Correlation between maximum activation of CFTR-mediated Cl⁻ secretion in pHNEs and rectal biopsies from the same individual. (A) Summary of CFTR-mediated Cl⁻ secretion in rectal biopsies and pHNE cells in one healthy control and five different individuals with CF. CFTR basal function in pHNEs correspond to the differences in Vte after IBMX/Fsk stimulation. CFTR basal function in rectal biopsies is expressed by the difference in Vte upon IBMX/Fsk+IBMX/Fsk/CCH stimulation. Data is represented as the mean of three different experiments for each model ± SD. (B) Correlation of CFTR-mediated Cl⁻ secretion stimulated by IBMX/Fsk in pHNEs and IBMX/Fsk+ IBMX/Fsk/CCH in rectal biopsies (Vte_I/F+I/F/C) from the same individual (Pearson’s R = 0–95, p-value = 0.0012). The grey line represents the linear regression of the data. The grey area represents the 95% confidence interval.

Figure 3

Comparison of CFTR rescue by CFTR modulators in pHNEs and intestinal organoids. Measurements of CFTR rescue by CFTR modulators show similar rescue in pHNEs and intestinal organoids from the same individual. Quantification of forskolin-induced swelling (FIS) assay in intestinal organoids from (A) PwCF homozygous for F508del (control, individual 2); PwCF with the (D) G85E/1717-1G>A (individual 6); (G) P205S/Y1092X (individual 3); and (J) D614G/F508del (individual 4) genotypes treated with ivacaftor (VX-770, 3 µM), lumacaftor (VX-809, 3 µM), and tezacaftor (VX-661, 5 µM) at forskolin (Fsk) concentrations of 0.02, 0.128, 0.8, and 5 μM. FIS data are expressed as the area under the curve (AUC) of organoid surface area increase (baseline = 100%, t = 60 min).
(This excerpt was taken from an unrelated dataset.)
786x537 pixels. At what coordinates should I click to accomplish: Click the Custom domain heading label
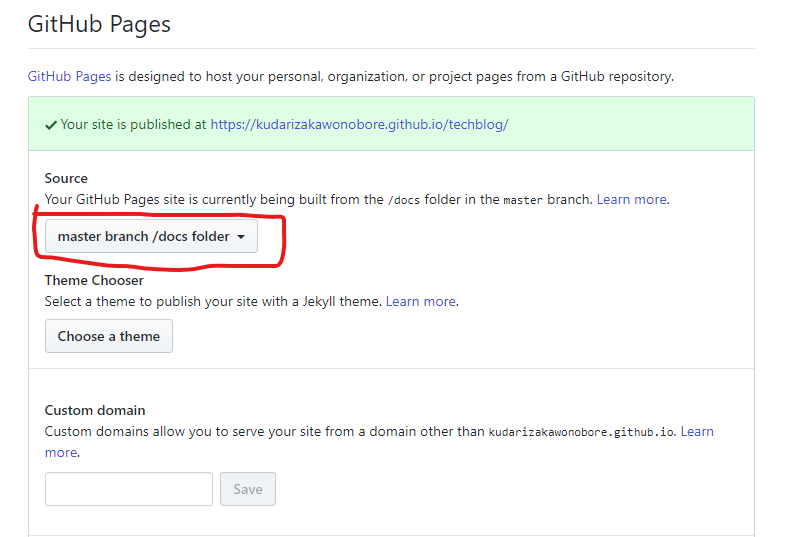(x=95, y=410)
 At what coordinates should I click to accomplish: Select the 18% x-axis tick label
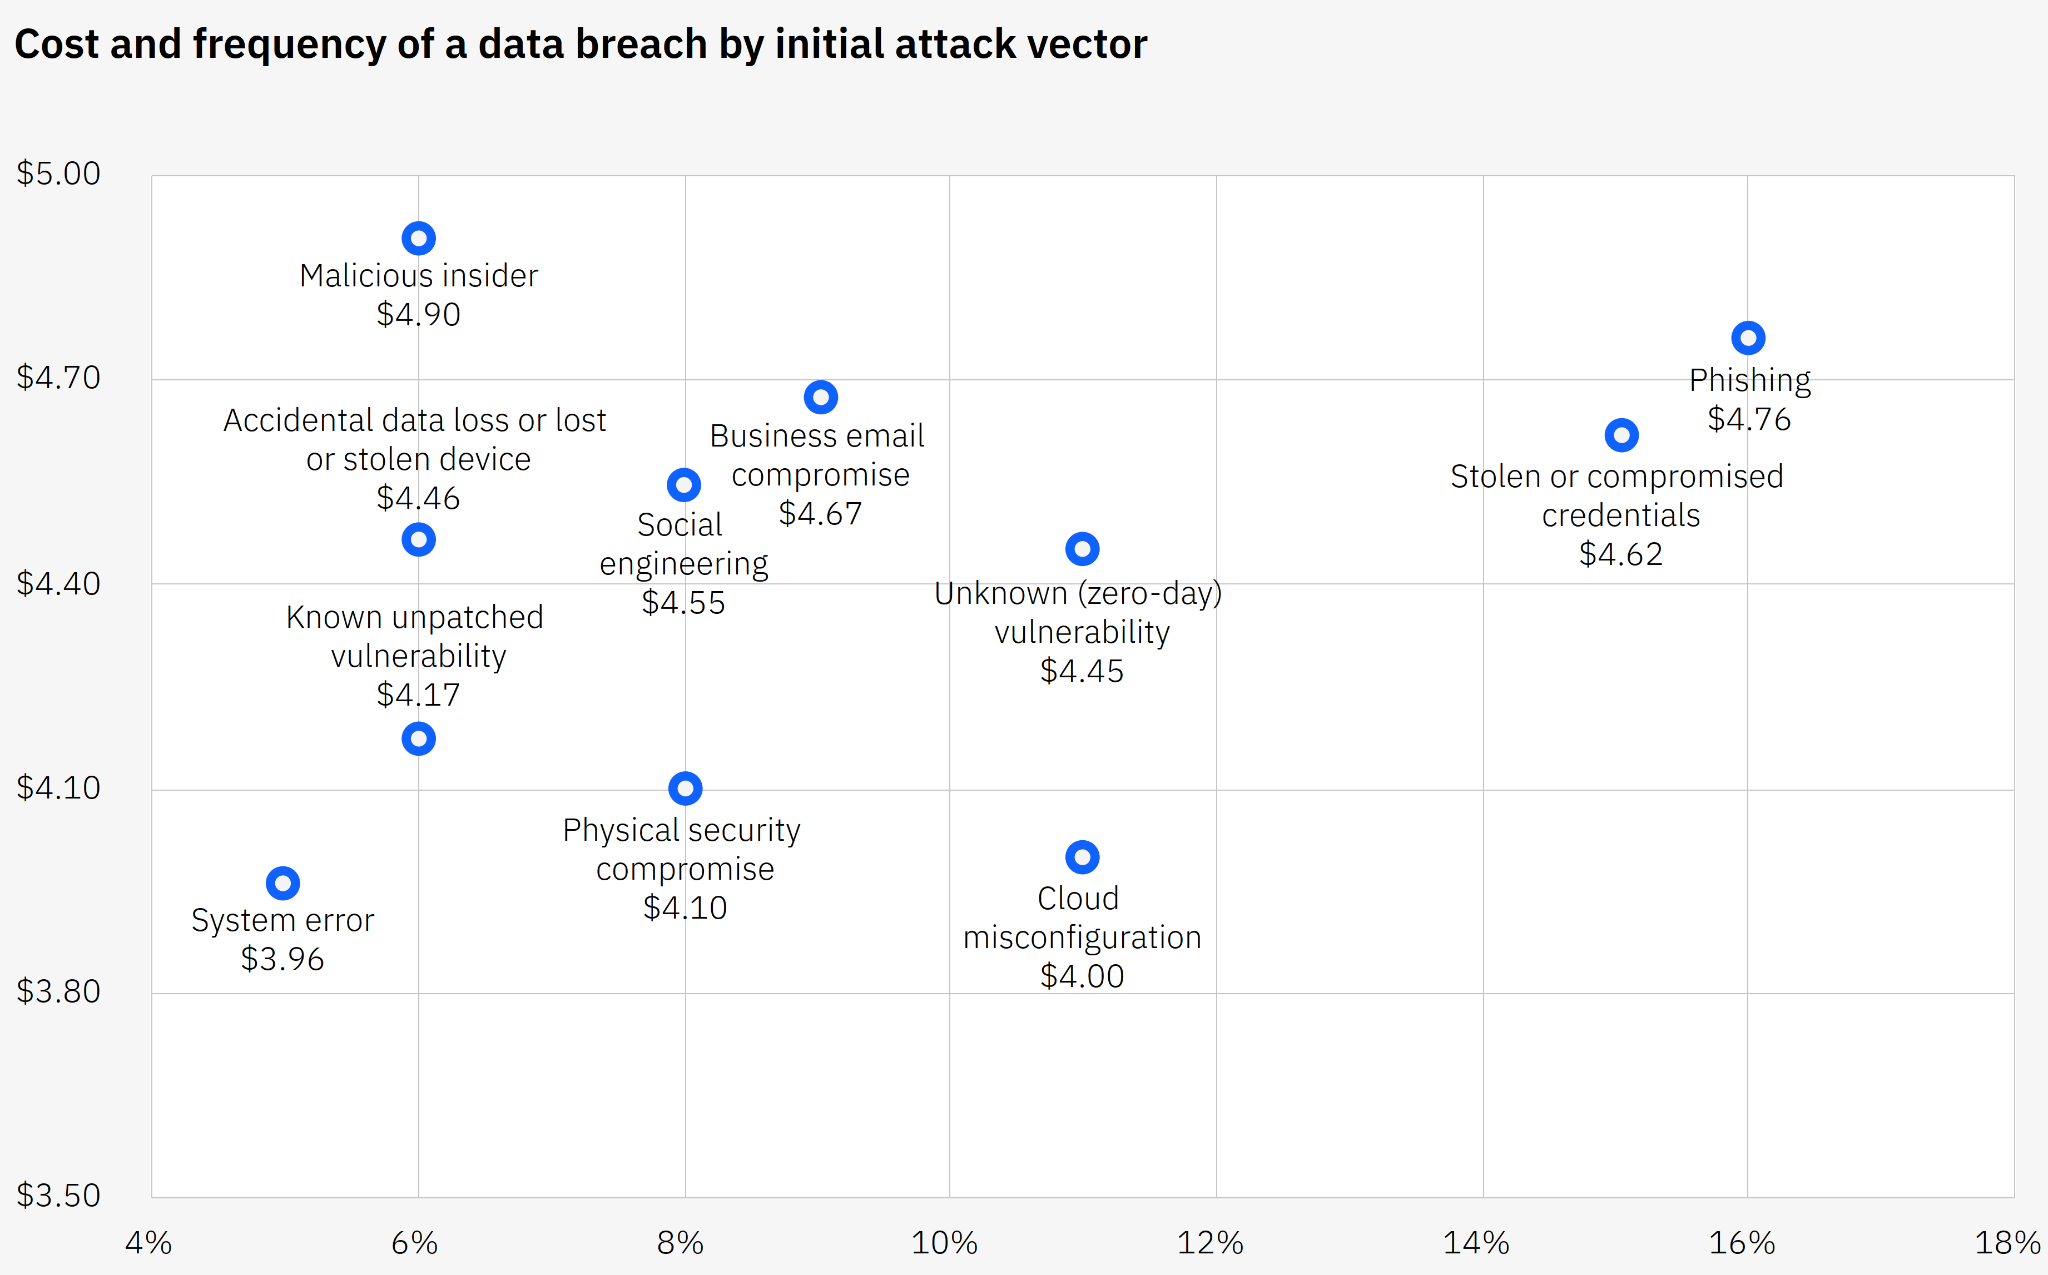point(2007,1243)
Quantification of these is shown in graphs (B,E,H,K) Data represent the mean of measurements ± SD. p-value is indicated in the figure (** = < 0.01; *** = < 0.001; **** = < 0.0001); original Ussing chamber (open-circuit) recordings showing CFTR-mediated Cl⁻ secretion measured as transepithelial voltage (Vte) obtained for pHNE monolayers from the same individual (C,F,I,L), also treated with DMSO, 3 µM of VX-809 or 5 µM VX-661 for 48 h. Data is represented as the mean of three different technical replicates for each model.

Figure 4

Correlation between CFTR rescue by CFTR modulators in pHNEs and intestinal organoids. (A,B) Summary of responses in intestinal organoids (shown as ΔAUC (DMSO-treated) t = 60, 3 µM VX-809 or 5 µM VX-661) and pHNE cells (shown as transepithelial voltage (Vte)) in five different individuals. WT function in intestinal organoids is not comparable due to pre-swelling (due to CFTR pre-activation by endogenous cAMP). According to standard protocols, pHNEs were treated with DMSO, 3 µM VX-809, or 5 µM VX-661 for 48 h and intestinal organoids for 24 h. Data is represented as the mean of three technical replicates for each model ± SD. (C,D) Correlation analysis of CFTR rescue in pHNEs and intestinal organoids from the same individual (Pearson’s R = −0.91, p-value = 0.03 for VX-661 and Pearson’s R = −0.88, p-value = 0.02 for VX-809). The grey line represents the linear regression of the data. The grey area represents the 95% confidence interval.